Unknown Analyst: So I have 2 questions. So first on -- you mentioned that Well House remains challenging in the current market. You also talked about building costs and pre-leasing. Could you maybe elaborate on that, please?
Bernd Stahli: Well House is a wood hybrid structure that is going to be built upon an existing parking garage. That is complicated, expensive and actually takes a lot of time. The entire development period for this project is currently estimated somewhere between 34 and 40 months, where typically you would only probably need 2 years for a project that is basically ground up on a greenfield. Of that period, it's about 14 to 16 months that the excavation of the parking needs to take place. If you take into account that construction period, it means that all your costs capitalize over a period of time that your leasehold costs are quite extensive over that period of time when there is no income forthcoming. So it's actually the lead time before you actually have your building that is making it hard to make the economic stack up. What is a positive is that the rental assumptions are better today than they were 2 years ago, 2.5 years ago when we canceled project. But the rising construction costs that have happened since, partly offset this. The return that we need is slightly higher than average for the very simple reason that -- given the floor plates that this building will have, which is about 1,000 meters per floor, it's not the type of building that you would expect to pre-let where you get one anchor tenant taking 5,000 or 6,000 square meters for the very simple reason that people then want to like to have that space on maybe 1 or 2 floors, not on 6. This is a building that will be multi-tenanted and probably will only lease up towards completion. So we have full conviction of costs and timelines, but less clarity on revenues, and that's a trade-off that we need to square over the coming period to see whether or not we can justify the investment.
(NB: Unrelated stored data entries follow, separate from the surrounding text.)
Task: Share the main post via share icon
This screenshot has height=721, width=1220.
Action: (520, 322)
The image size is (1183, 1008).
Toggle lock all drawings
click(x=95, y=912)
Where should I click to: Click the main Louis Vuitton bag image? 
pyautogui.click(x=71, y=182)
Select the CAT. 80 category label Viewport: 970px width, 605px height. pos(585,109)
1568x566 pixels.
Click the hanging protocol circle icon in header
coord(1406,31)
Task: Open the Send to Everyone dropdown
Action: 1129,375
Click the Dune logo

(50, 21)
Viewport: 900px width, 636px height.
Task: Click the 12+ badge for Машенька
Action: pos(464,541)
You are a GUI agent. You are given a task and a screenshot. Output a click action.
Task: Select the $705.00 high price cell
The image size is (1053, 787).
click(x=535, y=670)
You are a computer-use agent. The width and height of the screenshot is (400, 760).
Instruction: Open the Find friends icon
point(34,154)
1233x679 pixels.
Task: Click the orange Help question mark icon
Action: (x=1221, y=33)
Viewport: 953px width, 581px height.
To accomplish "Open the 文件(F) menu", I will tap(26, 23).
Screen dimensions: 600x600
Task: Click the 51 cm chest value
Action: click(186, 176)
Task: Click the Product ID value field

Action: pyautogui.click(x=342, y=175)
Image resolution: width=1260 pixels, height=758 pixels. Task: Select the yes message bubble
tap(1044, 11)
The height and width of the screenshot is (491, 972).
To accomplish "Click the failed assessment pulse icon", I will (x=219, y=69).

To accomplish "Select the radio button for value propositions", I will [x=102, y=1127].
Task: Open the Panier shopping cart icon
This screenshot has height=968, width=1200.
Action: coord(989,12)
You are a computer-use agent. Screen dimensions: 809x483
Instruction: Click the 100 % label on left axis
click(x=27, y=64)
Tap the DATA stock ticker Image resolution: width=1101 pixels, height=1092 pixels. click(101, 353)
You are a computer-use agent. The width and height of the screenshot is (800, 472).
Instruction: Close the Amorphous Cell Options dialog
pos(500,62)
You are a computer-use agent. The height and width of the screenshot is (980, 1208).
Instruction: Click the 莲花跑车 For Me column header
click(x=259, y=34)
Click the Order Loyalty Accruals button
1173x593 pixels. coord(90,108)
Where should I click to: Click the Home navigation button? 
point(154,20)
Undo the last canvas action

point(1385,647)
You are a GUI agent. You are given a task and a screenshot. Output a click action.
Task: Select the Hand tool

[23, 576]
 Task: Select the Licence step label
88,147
Unknown Analyst: Okay. Great. That's very clear. And then a second question on the Bioscience Park. Could you maybe elaborate on the negative sentiment shift? And how would that impact the re-leasing options for the assets and also potentially any impact on other assets you have in that park?
Bernd Stahli: Fair question. The life science cluster in Leiden that we have and the entire area is to a very large extent, driven by Johnson & Johnson as a major tenant in the entire area. Over the last couple of years, there have been some changes with respect to the available funding, venture capital, capital available for start-ups that has sort of become less prevalent as cost of capital generally across the board has gone up. And at the same time, what we also see is that the improvements in AI means that you need less lab space because more of the analysis can be done computer generated. And so the market is shifting. There is a little less confidence than there was 3 years ago about -- over the prospects of this industry. What we know is that it's a very cyclical industry, and we're now at the wrong part of that cycle. It will come back, but it's harder to judge when that will happen.
Unknown Analyst: Okay. Great. And maybe 1 last question, if I may, on Vivaldi II, is there any update on the leasing? Do you see also interest from larger tenants to lease more space?
Bernd Stahli: We got that building back in August. We've basically with our joint partner on this, established a new plan for the upgrade of the ground floor that basically should complete this month. We've had some leasing so far at rent levels above what we were sort of anticipating. But actually, the leasing should really sort of start to pick up from this month onwards. And we indicated at the time that we wanted to go back to a normal occupancy in 18 months. So basically, if we meet that target by the end of this year, we should be at close to 75%, 80%. That's -- if we get that, that we would be okay with. But we're not there yet.
Operator: [Operator Instructions]
Martijn Massen: Given that there are no further questions, I would like to thank everyone for listening and wish you a pleasant rest of your day. Thank you.